[Opening Extracted records section]
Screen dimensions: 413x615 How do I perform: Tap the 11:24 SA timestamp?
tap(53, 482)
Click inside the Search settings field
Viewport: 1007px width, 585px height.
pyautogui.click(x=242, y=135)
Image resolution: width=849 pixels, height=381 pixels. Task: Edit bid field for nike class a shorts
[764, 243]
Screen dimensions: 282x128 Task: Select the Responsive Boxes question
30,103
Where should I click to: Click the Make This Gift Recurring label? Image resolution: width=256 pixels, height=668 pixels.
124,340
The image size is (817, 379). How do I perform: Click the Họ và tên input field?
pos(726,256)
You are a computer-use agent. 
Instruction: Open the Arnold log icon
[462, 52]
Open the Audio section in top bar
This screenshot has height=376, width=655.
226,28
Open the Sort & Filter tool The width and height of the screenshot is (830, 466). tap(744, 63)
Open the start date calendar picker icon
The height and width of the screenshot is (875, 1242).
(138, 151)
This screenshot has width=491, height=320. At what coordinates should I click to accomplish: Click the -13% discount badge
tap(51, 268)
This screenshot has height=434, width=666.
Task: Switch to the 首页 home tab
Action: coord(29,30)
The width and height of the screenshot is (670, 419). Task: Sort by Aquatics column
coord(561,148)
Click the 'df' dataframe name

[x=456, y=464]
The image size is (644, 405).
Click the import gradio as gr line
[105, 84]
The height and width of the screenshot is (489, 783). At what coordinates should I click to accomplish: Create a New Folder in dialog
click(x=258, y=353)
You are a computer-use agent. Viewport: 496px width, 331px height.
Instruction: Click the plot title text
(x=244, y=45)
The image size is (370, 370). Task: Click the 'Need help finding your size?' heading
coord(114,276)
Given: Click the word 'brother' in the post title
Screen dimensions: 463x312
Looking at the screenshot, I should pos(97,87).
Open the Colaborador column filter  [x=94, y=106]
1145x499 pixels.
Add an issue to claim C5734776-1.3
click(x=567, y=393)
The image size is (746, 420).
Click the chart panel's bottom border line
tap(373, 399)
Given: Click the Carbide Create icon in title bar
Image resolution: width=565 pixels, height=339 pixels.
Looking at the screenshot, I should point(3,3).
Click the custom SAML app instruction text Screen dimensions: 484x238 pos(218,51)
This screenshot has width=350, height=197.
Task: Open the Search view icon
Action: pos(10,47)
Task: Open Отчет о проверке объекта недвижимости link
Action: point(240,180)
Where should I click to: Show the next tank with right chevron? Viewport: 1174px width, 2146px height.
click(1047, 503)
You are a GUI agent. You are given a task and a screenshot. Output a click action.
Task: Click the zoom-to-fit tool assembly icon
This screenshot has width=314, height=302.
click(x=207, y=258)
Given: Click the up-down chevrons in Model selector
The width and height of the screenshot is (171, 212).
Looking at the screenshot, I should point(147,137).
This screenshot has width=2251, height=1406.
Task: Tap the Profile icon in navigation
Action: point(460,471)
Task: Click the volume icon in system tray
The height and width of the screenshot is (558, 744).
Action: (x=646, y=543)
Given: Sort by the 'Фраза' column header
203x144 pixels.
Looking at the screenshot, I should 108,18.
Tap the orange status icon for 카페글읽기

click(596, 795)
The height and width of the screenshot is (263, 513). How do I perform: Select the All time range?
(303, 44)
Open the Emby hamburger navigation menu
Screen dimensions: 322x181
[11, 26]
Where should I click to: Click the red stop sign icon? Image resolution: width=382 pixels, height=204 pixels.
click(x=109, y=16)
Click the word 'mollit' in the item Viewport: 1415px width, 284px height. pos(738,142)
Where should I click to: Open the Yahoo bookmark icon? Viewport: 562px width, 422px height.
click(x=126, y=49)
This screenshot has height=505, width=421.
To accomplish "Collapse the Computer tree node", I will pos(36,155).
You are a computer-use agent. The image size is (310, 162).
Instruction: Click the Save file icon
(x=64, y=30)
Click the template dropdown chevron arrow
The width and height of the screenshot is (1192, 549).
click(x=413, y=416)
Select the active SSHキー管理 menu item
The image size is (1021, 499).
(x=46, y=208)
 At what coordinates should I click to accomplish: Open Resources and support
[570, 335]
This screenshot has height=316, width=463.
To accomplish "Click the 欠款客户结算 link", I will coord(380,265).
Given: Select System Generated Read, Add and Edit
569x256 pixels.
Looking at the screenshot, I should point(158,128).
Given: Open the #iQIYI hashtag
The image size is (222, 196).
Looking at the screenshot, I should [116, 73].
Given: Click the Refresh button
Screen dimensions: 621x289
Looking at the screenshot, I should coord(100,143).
[Closing Extracted records section]
## Your objective
Repeat the whole listing exactly.

## Expected output
Screen dimensions: 413x615 How do I perform: Tap the 11:24 SA timestamp?
tap(53, 482)
Click inside the Search settings field
Viewport: 1007px width, 585px height.
pyautogui.click(x=242, y=135)
Image resolution: width=849 pixels, height=381 pixels. Task: Edit bid field for nike class a shorts
[764, 243]
Screen dimensions: 282x128 Task: Select the Responsive Boxes question
30,103
Where should I click to: Click the Make This Gift Recurring label? Image resolution: width=256 pixels, height=668 pixels.
124,340
The image size is (817, 379). How do I perform: Click the Họ và tên input field?
pos(726,256)
You are a computer-use agent. 
Instruction: Open the Arnold log icon
[462, 52]
Open the Audio section in top bar
This screenshot has height=376, width=655.
226,28
Open the Sort & Filter tool The width and height of the screenshot is (830, 466). tap(744, 63)
Open the start date calendar picker icon
The height and width of the screenshot is (875, 1242).
(138, 151)
This screenshot has width=491, height=320. At what coordinates should I click to accomplish: Click the -13% discount badge
tap(51, 268)
This screenshot has height=434, width=666.
Task: Switch to the 首页 home tab
Action: coord(29,30)
The width and height of the screenshot is (670, 419). Task: Sort by Aquatics column
coord(561,148)
Click the 'df' dataframe name

[x=456, y=464]
The image size is (644, 405).
Click the import gradio as gr line
[105, 84]
The height and width of the screenshot is (489, 783). At what coordinates should I click to accomplish: Create a New Folder in dialog
click(x=258, y=353)
You are a computer-use agent. Viewport: 496px width, 331px height.
Instruction: Click the plot title text
(x=244, y=45)
The image size is (370, 370). Task: Click the 'Need help finding your size?' heading
coord(114,276)
Given: Click the word 'brother' in the post title
Screen dimensions: 463x312
Looking at the screenshot, I should pos(97,87).
Open the Colaborador column filter  [x=94, y=106]
1145x499 pixels.
Add an issue to claim C5734776-1.3
click(x=567, y=393)
The image size is (746, 420).
Click the chart panel's bottom border line
tap(373, 399)
Given: Click the Carbide Create icon in title bar
Image resolution: width=565 pixels, height=339 pixels.
Looking at the screenshot, I should point(3,3).
Click the custom SAML app instruction text Screen dimensions: 484x238 pos(218,51)
This screenshot has width=350, height=197.
Task: Open the Search view icon
Action: pos(10,47)
Task: Open Отчет о проверке объекта недвижимости link
Action: point(240,180)
Where should I click to: Show the next tank with right chevron? Viewport: 1174px width, 2146px height.
click(1047, 503)
You are a GUI agent. You are given a task and a screenshot. Output a click action.
Task: Click the zoom-to-fit tool assembly icon
This screenshot has width=314, height=302.
click(x=207, y=258)
Given: Click the up-down chevrons in Model selector
The width and height of the screenshot is (171, 212).
Looking at the screenshot, I should point(147,137).
This screenshot has width=2251, height=1406.
Task: Tap the Profile icon in navigation
Action: point(460,471)
Task: Click the volume icon in system tray
The height and width of the screenshot is (558, 744).
Action: (x=646, y=543)
Given: Sort by the 'Фраза' column header
203x144 pixels.
Looking at the screenshot, I should 108,18.
Tap the orange status icon for 카페글읽기

click(596, 795)
The height and width of the screenshot is (263, 513). How do I perform: Select the All time range?
(303, 44)
Open the Emby hamburger navigation menu
Screen dimensions: 322x181
[11, 26]
Where should I click to: Click the red stop sign icon? Image resolution: width=382 pixels, height=204 pixels.
click(x=109, y=16)
Click the word 'mollit' in the item Viewport: 1415px width, 284px height. pos(738,142)
Where should I click to: Open the Yahoo bookmark icon? Viewport: 562px width, 422px height.
click(x=126, y=49)
This screenshot has height=505, width=421.
To accomplish "Collapse the Computer tree node", I will pos(36,155).
You are a computer-use agent. The image size is (310, 162).
Instruction: Click the Save file icon
(x=64, y=30)
Click the template dropdown chevron arrow
The width and height of the screenshot is (1192, 549).
click(x=413, y=416)
Select the active SSHキー管理 menu item
The image size is (1021, 499).
(x=46, y=208)
 At what coordinates should I click to accomplish: Open Resources and support
[570, 335]
This screenshot has height=316, width=463.
To accomplish "Click the 欠款客户结算 link", I will coord(380,265).
Given: Select System Generated Read, Add and Edit
569x256 pixels.
Looking at the screenshot, I should point(158,128).
Given: Open the #iQIYI hashtag
The image size is (222, 196).
Looking at the screenshot, I should [116, 73].
Given: Click the Refresh button
Screen dimensions: 621x289
Looking at the screenshot, I should coord(100,143).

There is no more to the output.